Okul öncesi dönemindeki çocukların yaşadıklarına anlam verebilmek için masallara sığınmaları oldukça sık yaşanan bir durumdur. Bu çocuklar ben merkezli bir bakış açısıyla hayata baktıklarından, ailede yaşanan bu durumun da kendileri kaynaklı olduğunu düşünebilirler. Bu dönemlerde çocuklar hayali arkadaşlar yaratıp onlardan destek alarak bu durumun üstesinden gelmeye çalışabilirler. Okula başladıkları dönemde olayları algılayabilecek düzeye gelirler ve genellikle birlikte oldukları ebeveyne kızgınlık, diğerine ise bastırılmış saldırganlık duyabilirler (Bakırcıoğlu, 2011).

Hatta bazı çalışmalarda çocukların yaşlarına göre boşanmaya verdikleri tepkilere yer verilmiştir. Örneğin, bebeklik döneminde huzursuzluk artışı ve iştah kaybı gibi belirtiler görülürken, 9-12 yaşlarındaki çocuklarda istismar edilme riskinin ciddi oranda artışı, konsantrasyon güçlüğü, yalan söyleme veya hırsızlık davranışı, içe yönelim ya da dışa yönelim gibi davranışlar ve bunların yanında sorumlu tutulan ebeveynden intikam alma isteği gözlemlenebilir (Erdim & Ergün, 2016).

Aileler Boşanma Sonrası Ne Yapmalı?

Öncelikle, çocuklar mümkün olduğunca dava sürecinden uzak tutulmalıdır. Adli destek ve mağdur hizmetlerinde yaptığım staj sürecinde de açıkça gözlemledim ki, aileler çoğu zaman çocukları bu sürecin içine çekmektedir.

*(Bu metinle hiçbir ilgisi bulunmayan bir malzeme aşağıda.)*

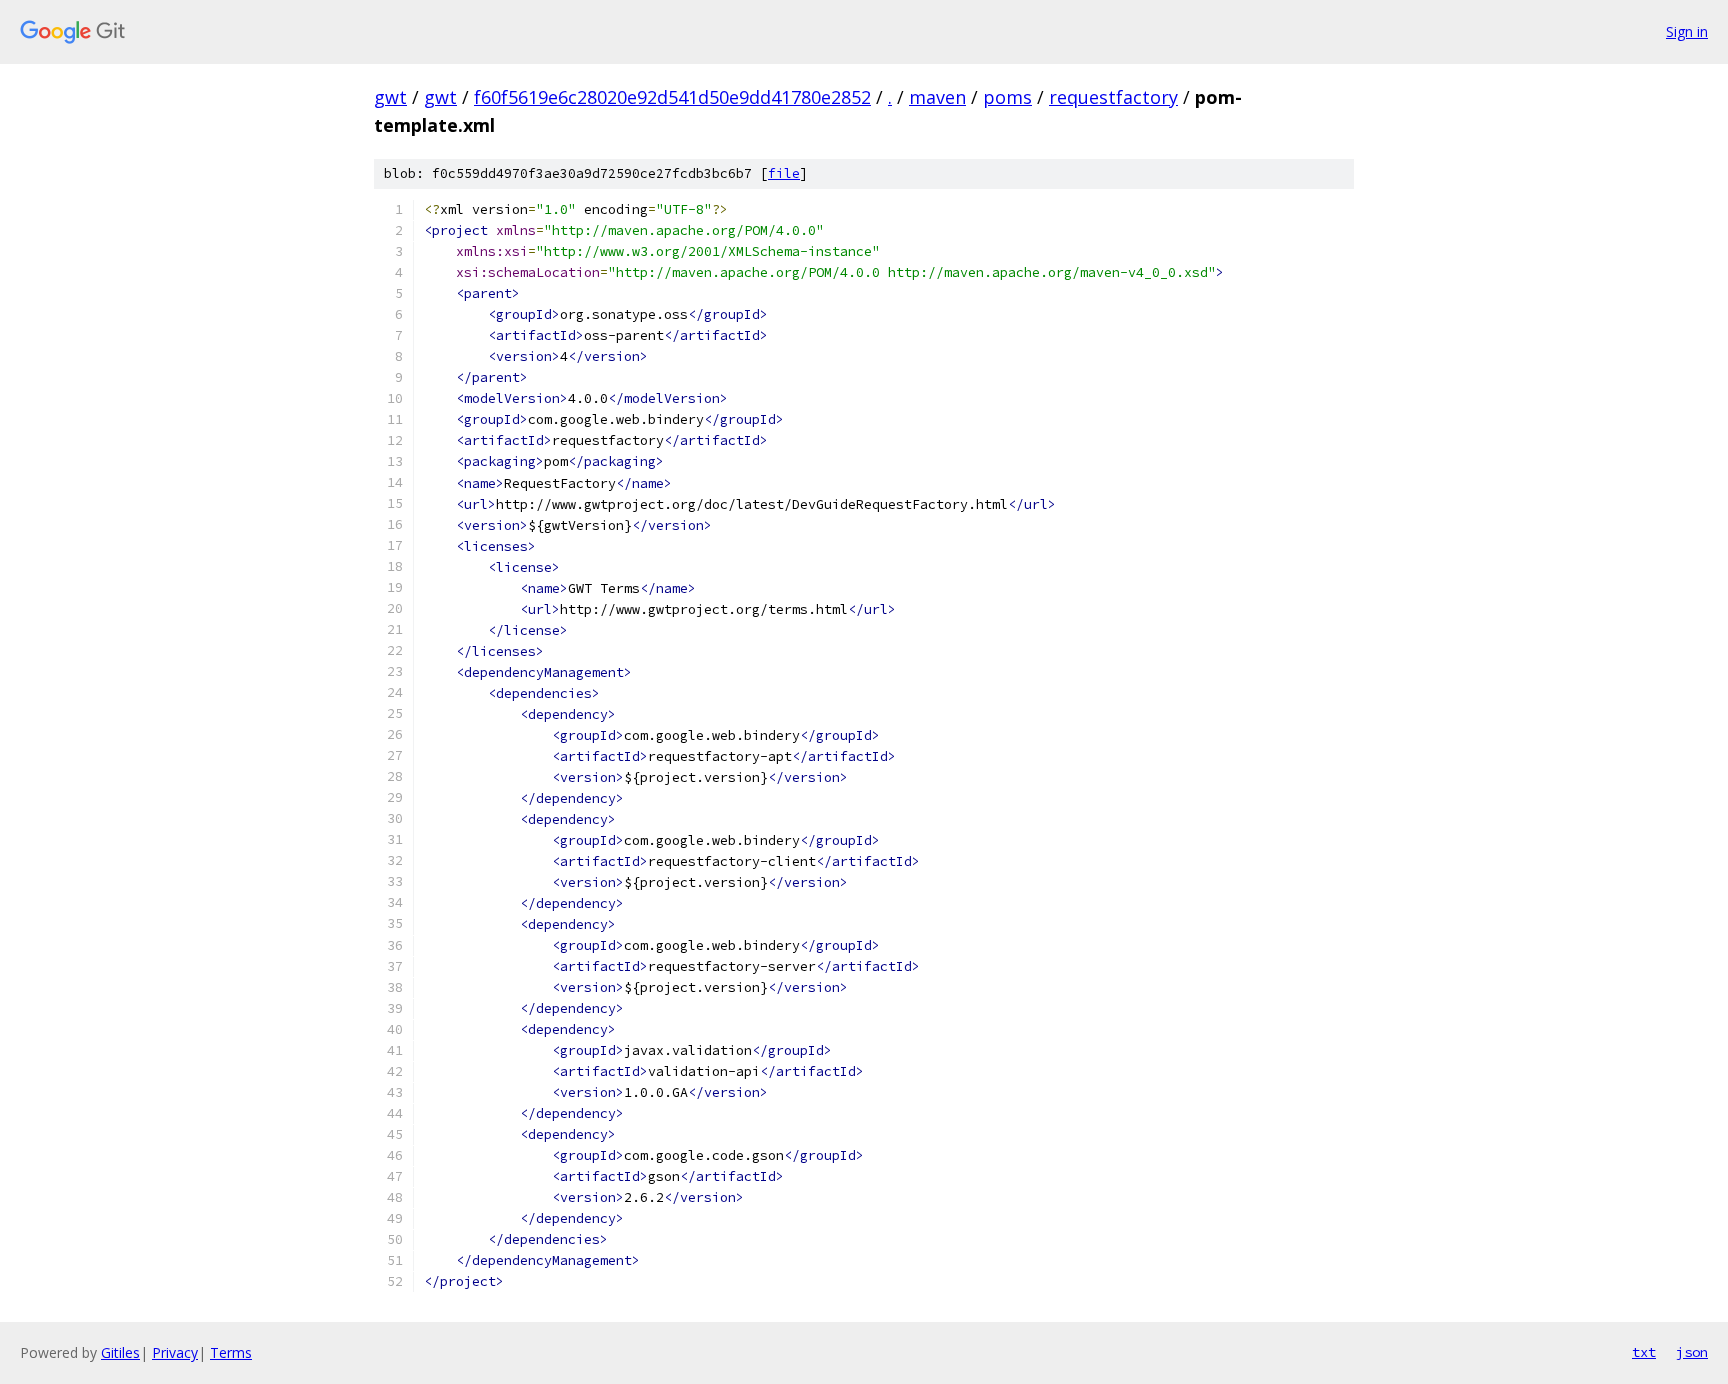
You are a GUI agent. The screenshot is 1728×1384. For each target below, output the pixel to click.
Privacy (175, 1352)
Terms (231, 1352)
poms (1007, 97)
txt (1644, 1352)
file (784, 173)
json (1692, 1352)
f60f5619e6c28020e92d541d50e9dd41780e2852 (672, 97)
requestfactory (1113, 97)
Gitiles (120, 1352)
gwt (390, 97)
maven (937, 97)
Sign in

Özellikle velayet davalarında, çocuk birlikte yaşadığı ebeveynin yönlendirmesiyle, tabiri caizse dolduruşa getirilerek diğer ebeveyne karşı düşmanlık geliştirebilmektedir. Çocuğun yaşına bağlı olarak bu durum, diğer ebeveynle bağlarının kopmasına ve ilerleyen yaşamında derin eksiklikler hissetmesine yol açmaktadır. Bu nedenle, çocuk hiçbir koşulda taraf hâline getirilmemelidir.

Bir diğer önemli husus, çocuğun gözünde anne ve babasının biricik oluşudur. Çocuk boşanma gerçeğini kabullenene kadar ebeveynlerden birinin yeni bir ilişkisinin varlığını bilmemesi gerekir. Bu bilgi, onun ruh dünyasında ağır bir yük yaratabilir.

Çocuğun rutinini koruyabilmek de sürecin en kritik noktalarından biridir. Şehir, ev ya da okul değişikliği gibi büyük dönüşümler, eğer mümkünse kademeli bir şekilde yapılmalı; bu mümkün değilse en azından ertelenmelidir. Çocuğun yaşadığı evde kalmaya devam etmesi, diğer ebeveynin ise evden kademeli olarak ayrılması çocuğun adaptasyonu açısından çok daha sağlıklıdır. Ayrıca, anne ve babanın ayrılığının çocukla ilgili olmadığı ve ebeveynlerin birbiriyle ayrılmasının çocuktan da ayrılmak anlamına gelmediği çocuğa açık bir şekilde ifade edilmelidir.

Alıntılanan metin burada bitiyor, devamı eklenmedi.